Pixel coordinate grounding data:
········

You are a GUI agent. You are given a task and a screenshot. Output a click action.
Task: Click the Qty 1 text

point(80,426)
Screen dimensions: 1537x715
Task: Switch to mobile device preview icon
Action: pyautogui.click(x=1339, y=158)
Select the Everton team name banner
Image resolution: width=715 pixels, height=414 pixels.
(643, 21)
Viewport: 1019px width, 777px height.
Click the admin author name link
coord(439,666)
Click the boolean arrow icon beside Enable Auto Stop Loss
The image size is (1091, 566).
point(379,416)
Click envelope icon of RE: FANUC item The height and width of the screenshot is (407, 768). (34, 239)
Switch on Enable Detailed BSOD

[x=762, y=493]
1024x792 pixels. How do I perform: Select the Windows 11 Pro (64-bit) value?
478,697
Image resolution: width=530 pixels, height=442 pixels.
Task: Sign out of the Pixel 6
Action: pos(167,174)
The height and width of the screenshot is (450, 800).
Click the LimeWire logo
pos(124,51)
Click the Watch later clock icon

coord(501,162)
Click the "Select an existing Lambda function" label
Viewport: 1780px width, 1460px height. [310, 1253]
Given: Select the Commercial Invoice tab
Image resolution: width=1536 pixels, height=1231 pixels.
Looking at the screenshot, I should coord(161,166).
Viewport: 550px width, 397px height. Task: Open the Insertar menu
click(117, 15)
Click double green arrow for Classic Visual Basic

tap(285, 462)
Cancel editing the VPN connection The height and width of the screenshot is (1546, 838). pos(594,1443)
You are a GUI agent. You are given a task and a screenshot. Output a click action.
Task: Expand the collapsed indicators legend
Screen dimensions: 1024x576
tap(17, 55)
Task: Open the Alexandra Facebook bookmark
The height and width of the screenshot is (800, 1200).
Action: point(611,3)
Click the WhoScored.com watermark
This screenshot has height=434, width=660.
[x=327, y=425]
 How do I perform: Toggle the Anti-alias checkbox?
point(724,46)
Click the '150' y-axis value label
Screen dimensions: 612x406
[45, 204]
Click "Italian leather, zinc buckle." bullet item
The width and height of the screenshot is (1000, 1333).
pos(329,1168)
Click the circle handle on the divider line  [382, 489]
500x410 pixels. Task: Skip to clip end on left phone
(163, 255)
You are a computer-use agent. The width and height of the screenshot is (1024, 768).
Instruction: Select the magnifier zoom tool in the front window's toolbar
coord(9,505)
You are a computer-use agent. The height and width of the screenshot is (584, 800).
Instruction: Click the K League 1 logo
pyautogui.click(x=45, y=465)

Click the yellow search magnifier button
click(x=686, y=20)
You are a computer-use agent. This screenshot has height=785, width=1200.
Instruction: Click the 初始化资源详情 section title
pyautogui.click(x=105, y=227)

········

# [Your task]
Print every record above exactly as written.

# [Written answer]
You are a GUI agent. You are given a task and a screenshot. Output a click action.
Task: Click the Qty 1 text

point(80,426)
Screen dimensions: 1537x715
Task: Switch to mobile device preview icon
Action: pyautogui.click(x=1339, y=158)
Select the Everton team name banner
Image resolution: width=715 pixels, height=414 pixels.
(643, 21)
Viewport: 1019px width, 777px height.
Click the admin author name link
coord(439,666)
Click the boolean arrow icon beside Enable Auto Stop Loss
The image size is (1091, 566).
point(379,416)
Click envelope icon of RE: FANUC item The height and width of the screenshot is (407, 768). (34, 239)
Switch on Enable Detailed BSOD

[x=762, y=493]
1024x792 pixels. How do I perform: Select the Windows 11 Pro (64-bit) value?
478,697
Image resolution: width=530 pixels, height=442 pixels.
Task: Sign out of the Pixel 6
Action: pos(167,174)
The height and width of the screenshot is (450, 800).
Click the LimeWire logo
pos(124,51)
Click the Watch later clock icon

coord(501,162)
Click the "Select an existing Lambda function" label
Viewport: 1780px width, 1460px height. [310, 1253]
Given: Select the Commercial Invoice tab
Image resolution: width=1536 pixels, height=1231 pixels.
Looking at the screenshot, I should coord(161,166).
Viewport: 550px width, 397px height. Task: Open the Insertar menu
click(117, 15)
Click double green arrow for Classic Visual Basic

tap(285, 462)
Cancel editing the VPN connection The height and width of the screenshot is (1546, 838). pos(594,1443)
You are a GUI agent. You are given a task and a screenshot. Output a click action.
Task: Expand the collapsed indicators legend
Screen dimensions: 1024x576
tap(17, 55)
Task: Open the Alexandra Facebook bookmark
The height and width of the screenshot is (800, 1200).
Action: point(611,3)
Click the WhoScored.com watermark
This screenshot has height=434, width=660.
[x=327, y=425]
 How do I perform: Toggle the Anti-alias checkbox?
point(724,46)
Click the '150' y-axis value label
Screen dimensions: 612x406
[45, 204]
Click "Italian leather, zinc buckle." bullet item
The width and height of the screenshot is (1000, 1333).
pos(329,1168)
Click the circle handle on the divider line  [382, 489]
500x410 pixels. Task: Skip to clip end on left phone
(163, 255)
You are a computer-use agent. The width and height of the screenshot is (1024, 768).
Instruction: Select the magnifier zoom tool in the front window's toolbar
coord(9,505)
You are a computer-use agent. The height and width of the screenshot is (584, 800).
Instruction: Click the K League 1 logo
pyautogui.click(x=45, y=465)

Click the yellow search magnifier button
click(x=686, y=20)
You are a computer-use agent. This screenshot has height=785, width=1200.
Instruction: Click the 初始化资源详情 section title
pyautogui.click(x=105, y=227)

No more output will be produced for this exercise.